+++ Information provided +++

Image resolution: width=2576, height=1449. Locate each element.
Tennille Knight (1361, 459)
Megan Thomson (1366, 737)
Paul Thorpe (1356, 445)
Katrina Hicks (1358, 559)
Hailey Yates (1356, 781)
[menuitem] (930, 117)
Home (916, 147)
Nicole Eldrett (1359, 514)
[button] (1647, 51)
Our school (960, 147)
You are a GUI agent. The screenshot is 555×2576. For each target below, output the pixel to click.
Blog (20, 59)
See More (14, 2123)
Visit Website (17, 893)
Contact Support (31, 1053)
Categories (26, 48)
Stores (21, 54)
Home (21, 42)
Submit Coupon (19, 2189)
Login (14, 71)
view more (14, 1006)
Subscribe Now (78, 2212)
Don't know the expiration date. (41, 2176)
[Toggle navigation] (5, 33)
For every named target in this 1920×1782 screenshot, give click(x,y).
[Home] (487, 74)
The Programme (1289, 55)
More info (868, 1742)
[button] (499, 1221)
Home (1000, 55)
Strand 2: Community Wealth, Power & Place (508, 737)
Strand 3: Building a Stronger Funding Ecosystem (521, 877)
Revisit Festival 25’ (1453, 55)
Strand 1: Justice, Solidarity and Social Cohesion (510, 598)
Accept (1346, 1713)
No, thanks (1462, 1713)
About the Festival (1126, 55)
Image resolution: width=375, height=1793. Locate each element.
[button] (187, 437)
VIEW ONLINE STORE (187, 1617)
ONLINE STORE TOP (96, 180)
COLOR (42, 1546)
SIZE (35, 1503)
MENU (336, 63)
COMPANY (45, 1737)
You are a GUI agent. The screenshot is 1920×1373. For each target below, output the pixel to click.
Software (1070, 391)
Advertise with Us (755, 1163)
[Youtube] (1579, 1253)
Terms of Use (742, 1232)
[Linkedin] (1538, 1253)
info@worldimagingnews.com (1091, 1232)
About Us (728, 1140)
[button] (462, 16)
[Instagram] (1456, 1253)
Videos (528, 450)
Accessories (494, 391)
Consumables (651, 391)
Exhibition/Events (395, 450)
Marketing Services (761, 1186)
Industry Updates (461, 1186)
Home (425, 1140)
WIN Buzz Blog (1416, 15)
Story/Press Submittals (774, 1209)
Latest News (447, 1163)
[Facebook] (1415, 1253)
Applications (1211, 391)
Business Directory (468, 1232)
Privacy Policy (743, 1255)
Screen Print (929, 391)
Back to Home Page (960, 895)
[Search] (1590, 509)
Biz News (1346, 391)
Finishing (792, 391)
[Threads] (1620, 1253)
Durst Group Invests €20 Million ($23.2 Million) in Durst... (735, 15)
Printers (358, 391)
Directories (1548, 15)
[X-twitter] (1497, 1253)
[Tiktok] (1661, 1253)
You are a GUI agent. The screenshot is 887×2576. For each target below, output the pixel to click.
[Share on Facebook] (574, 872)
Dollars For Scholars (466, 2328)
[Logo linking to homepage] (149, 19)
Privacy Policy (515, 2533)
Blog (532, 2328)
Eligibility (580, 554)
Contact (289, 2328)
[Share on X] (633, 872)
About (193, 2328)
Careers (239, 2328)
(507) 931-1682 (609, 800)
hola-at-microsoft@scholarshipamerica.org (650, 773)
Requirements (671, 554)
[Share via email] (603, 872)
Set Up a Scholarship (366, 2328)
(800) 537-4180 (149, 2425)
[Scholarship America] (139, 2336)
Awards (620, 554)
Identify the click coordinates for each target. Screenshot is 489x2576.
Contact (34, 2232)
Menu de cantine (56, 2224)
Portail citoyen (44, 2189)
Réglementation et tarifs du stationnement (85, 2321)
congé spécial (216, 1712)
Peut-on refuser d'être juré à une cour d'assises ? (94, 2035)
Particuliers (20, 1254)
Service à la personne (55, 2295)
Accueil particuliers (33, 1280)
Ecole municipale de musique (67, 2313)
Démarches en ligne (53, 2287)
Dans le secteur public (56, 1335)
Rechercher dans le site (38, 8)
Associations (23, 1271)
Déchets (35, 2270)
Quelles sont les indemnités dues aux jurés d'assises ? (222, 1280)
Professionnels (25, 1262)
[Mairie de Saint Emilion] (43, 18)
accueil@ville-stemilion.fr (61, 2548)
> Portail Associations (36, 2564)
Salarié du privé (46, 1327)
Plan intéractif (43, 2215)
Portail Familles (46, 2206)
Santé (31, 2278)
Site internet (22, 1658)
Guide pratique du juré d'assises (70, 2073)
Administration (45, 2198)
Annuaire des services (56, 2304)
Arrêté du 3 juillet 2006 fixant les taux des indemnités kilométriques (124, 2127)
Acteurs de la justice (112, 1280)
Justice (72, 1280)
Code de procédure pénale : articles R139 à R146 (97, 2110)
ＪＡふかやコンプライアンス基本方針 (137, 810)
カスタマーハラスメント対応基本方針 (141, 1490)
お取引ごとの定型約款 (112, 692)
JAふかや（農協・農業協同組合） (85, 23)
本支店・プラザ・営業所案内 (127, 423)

+++

# Problem description
Which lines above run from the one containing "Back to Home Page (960, 895)" down to the one containing "[Share on Facebook] (574, 872)"? Repeat exactly those, both ends included, and nothing else.

# Output of the exercise
Back to Home Page (960, 895)
[Search] (1590, 509)
Biz News (1346, 391)
Finishing (792, 391)
[Threads] (1620, 1253)
Durst Group Invests €20 Million ($23.2 Million) in Durst... (735, 15)
Printers (358, 391)
Directories (1548, 15)
[X-twitter] (1497, 1253)
[Tiktok] (1661, 1253)
You are a GUI agent. The screenshot is 887×2576. For each target below, output the pixel to click.
[Share on Facebook] (574, 872)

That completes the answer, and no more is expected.